Denn Coldplay waren schon immer eine ehrliche, offene und fesselnde Liveband. Technisch auf höchstem Niveau, vor Spielfreude sprühend und immer zu Witzen aufgelegt. Eigene Fehler wurden von Chris Martin mit lautem Lachen begleitet, selbstironische Sprüche wurden verteilt. Als Zuschauer fühlte man sich sofort willkommen und tanzte vor den riesigen Screens und Videos herum. Genau so farbig wie die funkkontrollierten Xylobands war auch die Setliste, Coldplay spielten ihre besten Hits wie das pumpende „Clocks“, das herzzerreissende „Fix You“ oder den Wunsch „Don’t Panic“ Hand in Hand mit neusten Krachern wie „Adventure Of A Lifetime“. Dies funktionierte, auch wenn dem Konzert oft zu viel Energie entzogen wurde – etwas weniger langsame Lieder wären wohl besser gewesen.

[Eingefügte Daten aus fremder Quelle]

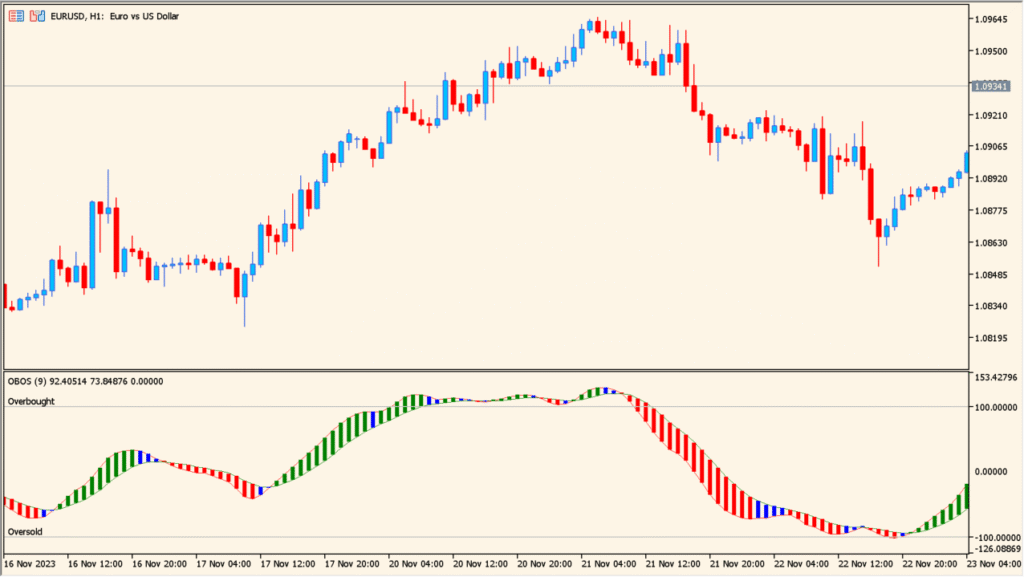Viewport: 1024px width, 577px height.
Task: Click the candlestick chart icon beside the quotes icon
Action: pos(37,15)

Dass man am Ende das Letzigrund doch glücklich strahlend verliess ,war aber kein Wunder. Denn mit ihren wunderschönen Melodien, den hochemotionalen Momenten und den mitreissenden Rhythmen verzauberte die Band alle 50’000 Anwesenden. Da liess man sich auch nicht von dem strömenden Regen zu Konzertbeginn aus dem Konzept bringen – viel eher verstärkte dies die positive Stimmung von der ersten Minute an und machte Coldplay für eine kurze Zeit zu den Helden vieler Menschen. Und mit dem ‚“Heroes“‚-Cover von David Bowie versöhnten sie sich auch mit mir für viele vergangene Fehltritte.